Chloe McCardel took 10 hours and 40 minutes to complete the twenty-one-mile swim, leaving Abbot’s Cliff in Folkstone in the evening and arriving in Calais at 7am the following morning.
The completion of her latest challenge puts Chloe in second place for the most swims across the channel, trailing Brit, Alison Streeter who has made the journey an astonishing 43 times.
McCardel joked that she’d had a “tough day at the office” after her arrival on the French coast.
“I’m in great spirits,” she said. “It’s such a joyous thing to be able to surpass the record and move to second spot on the list of most Channel crossings.”
Before taking to the water Chloe said that she hopes her latest swim can help to raise awareness of domestic violence. She also revealed earlier in the week that she is a survivor of domestic abuse and has been diagnosed with post-traumatic stress disorder.
It’s a very momentous occasion and I’m very proud to be able to represent Australia. I’ve also been thinking a lot about the people in lockdown, particularly women facing domestic violence, and I’m proud to be able to be a voice for those who don’t have one.
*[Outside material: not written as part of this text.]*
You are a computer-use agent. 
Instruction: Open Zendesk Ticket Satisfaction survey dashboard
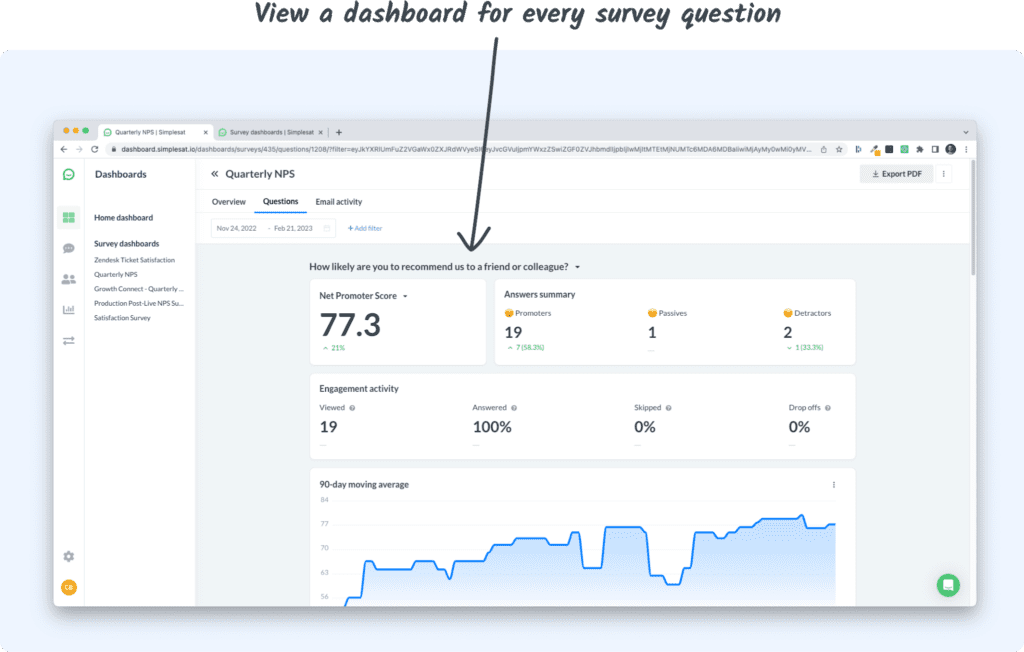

“I’m in great spirits. I would like to have a little celebration this evening in England. I’m extremely lucky to be surrounded by so much love and support, from my English host to my support boat captains and crew, and I’m excited to celebrate this achievement together with them,” added Chloe.
There had been initial concern that the challenge might fall foul of the latest quarantine rules between the UK and France, but Chloe was advised by the Channel Swimming Association that her swim could go ahead.
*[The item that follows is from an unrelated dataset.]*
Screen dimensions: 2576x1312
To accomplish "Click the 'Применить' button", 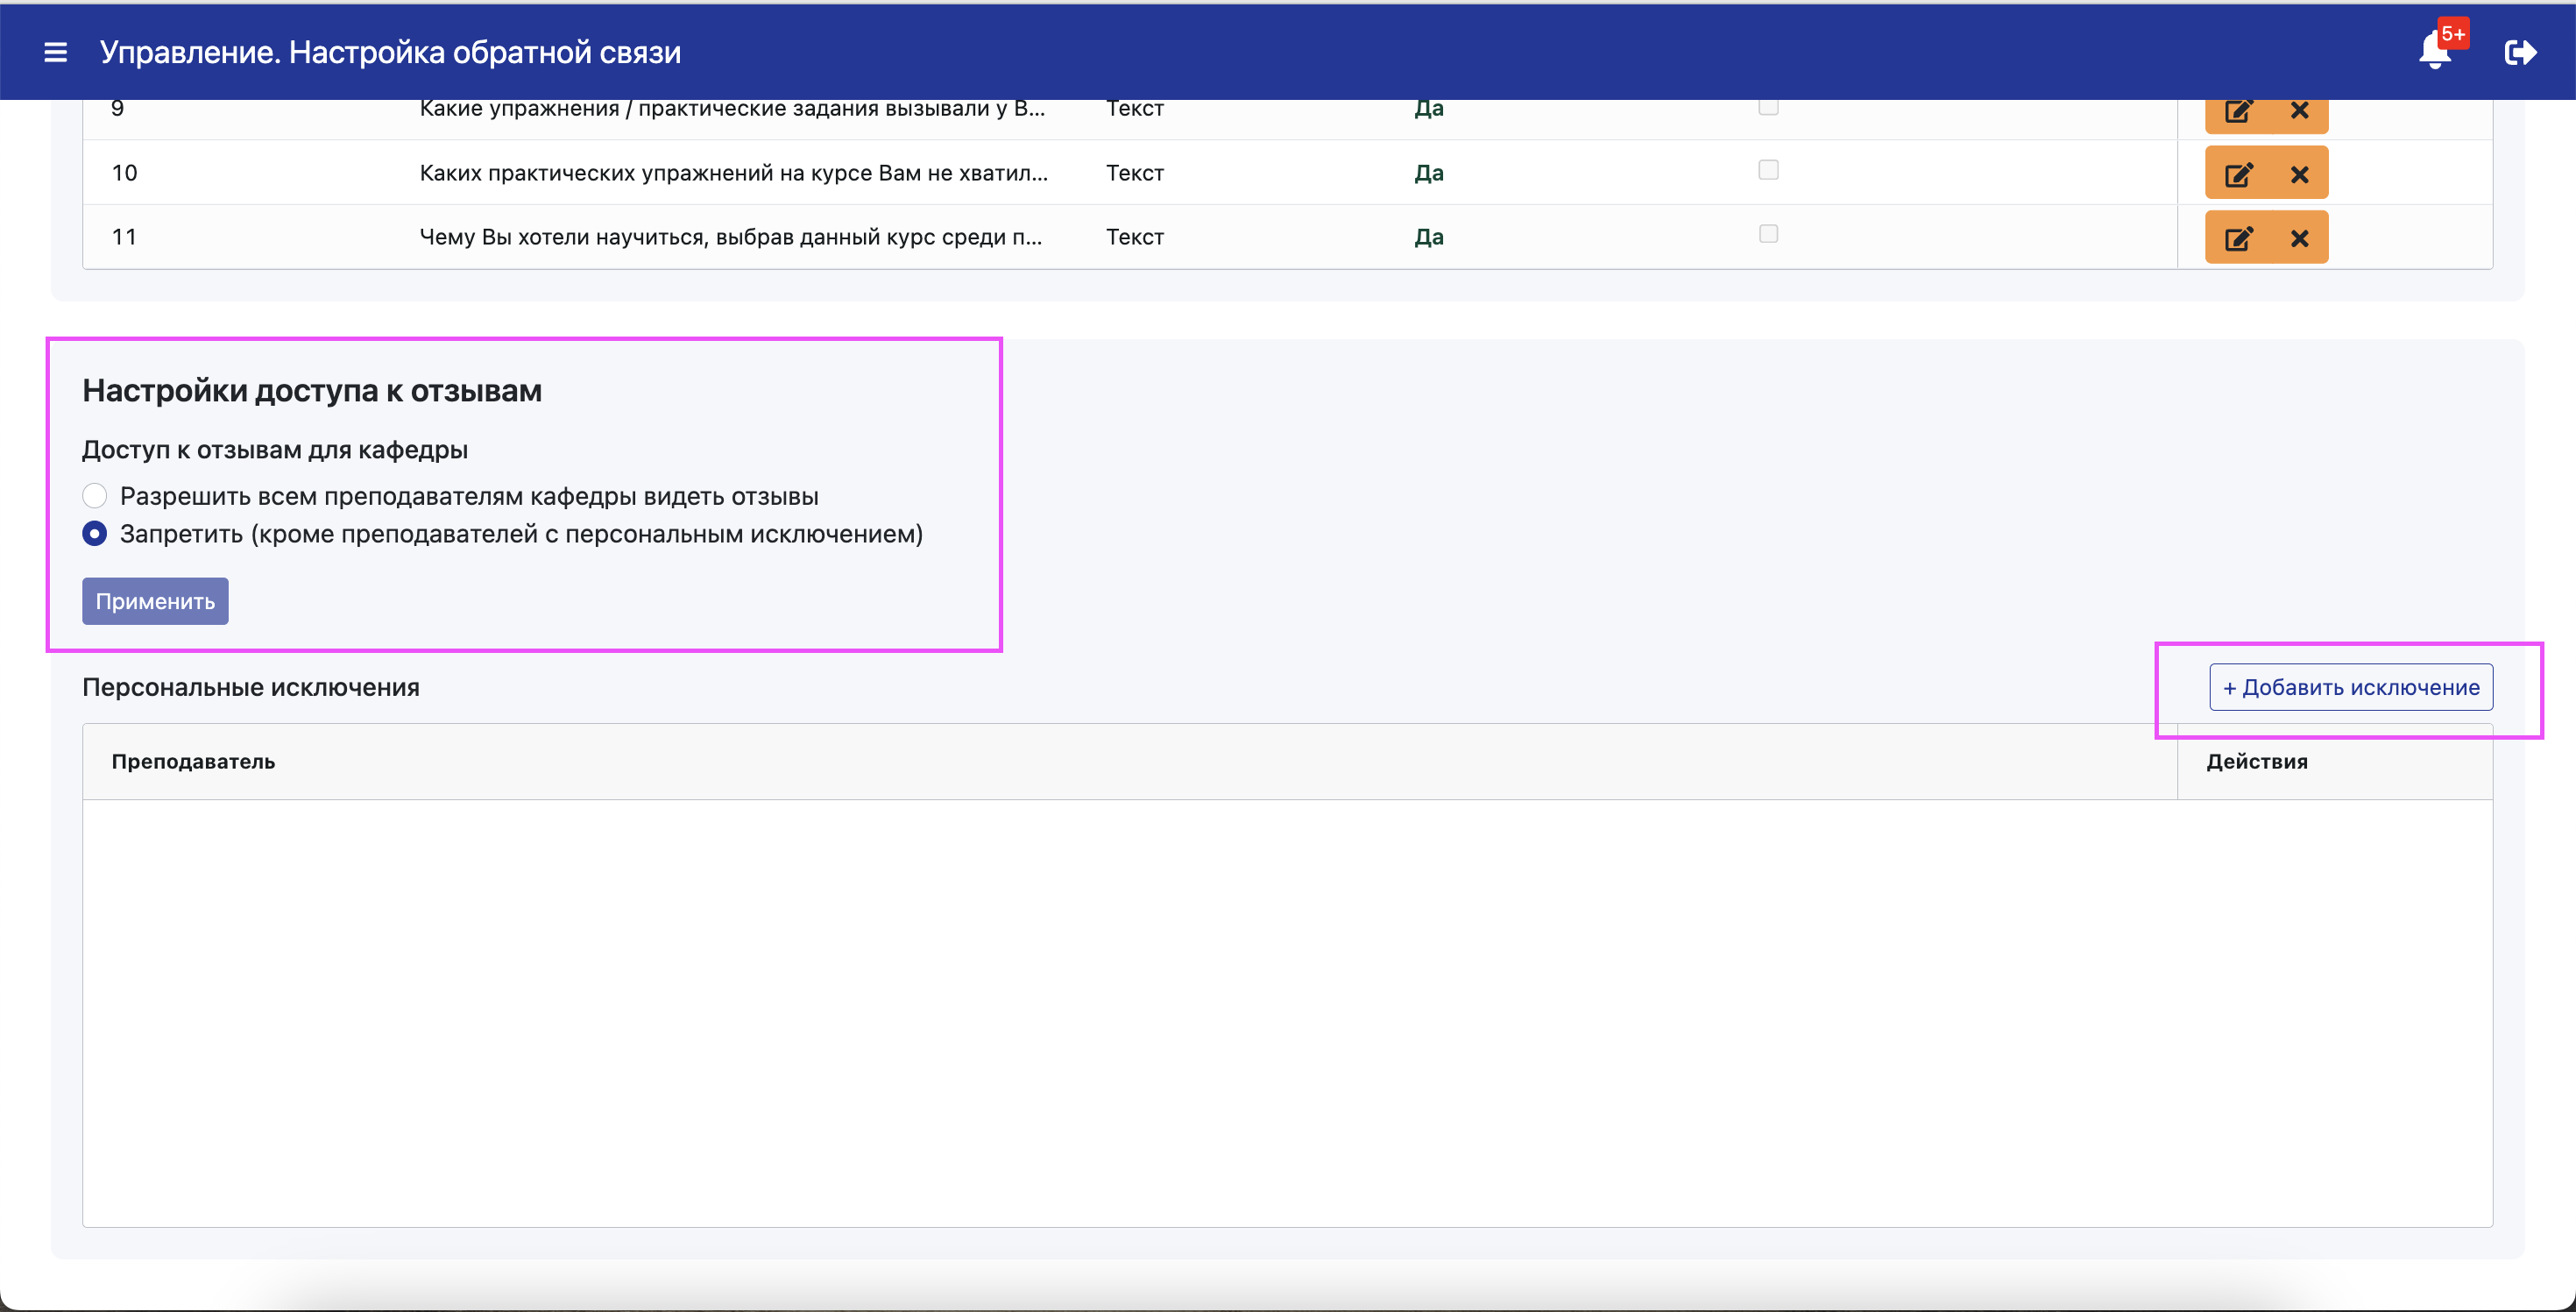I will [x=155, y=601].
“We don’t go anywhere near the border officials or passport control, so I’m hoping technically the quarantine thing won’t apply,” she had said ahead of the swim. “They said Channel swims are allowed as long as you observe social distancing when you land and don’t stay on the shore for more than 10 minutes, which is standard practice for us.”
Chloe spent only a few minutes on the Calais shores before returning to England aboard her support boat.